The iloc() method in Pandas is used for grabbing data based on positions. It’s especially handy when our DataFrame doesn’t have simple numeric labels or when we don’t really know what those labels are.
So, here’s how it works: when we write dataframe.iloc[row_index, column_index], we’re telling Pandas to give us the data at a specific position. The row_index is the number that says which row we want, and if we want, we can also say which column we’re interested in using column_index (but that part is optional).

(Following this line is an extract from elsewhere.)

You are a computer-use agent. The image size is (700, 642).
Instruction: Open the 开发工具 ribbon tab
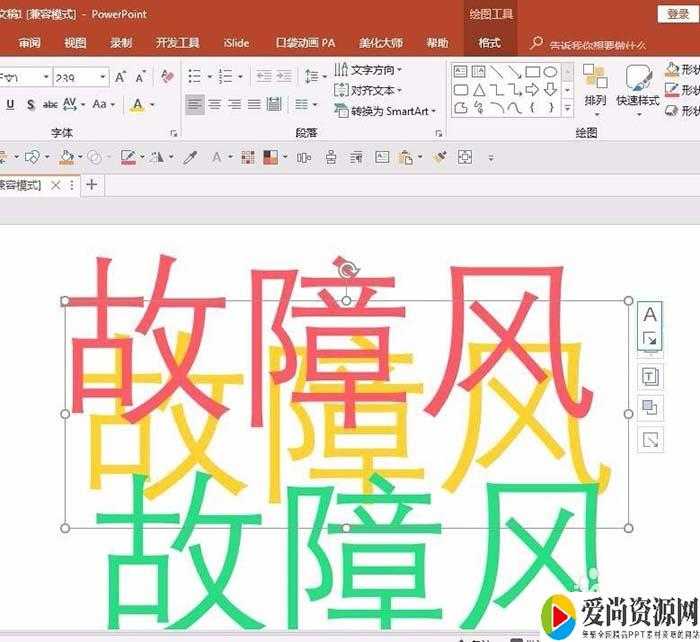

Depending on what we ask for, Pandas will give us either a whole bunch of rows and columns (which is like getting a DataFrame) or just one row or one column (which is like getting a Series).
Let us now dive into the various ways we can use the iloc() function.
1) Extracting a Single Row
To extract a single row from a DataFrame using iloc(), we can simply provide the index position of the desired row.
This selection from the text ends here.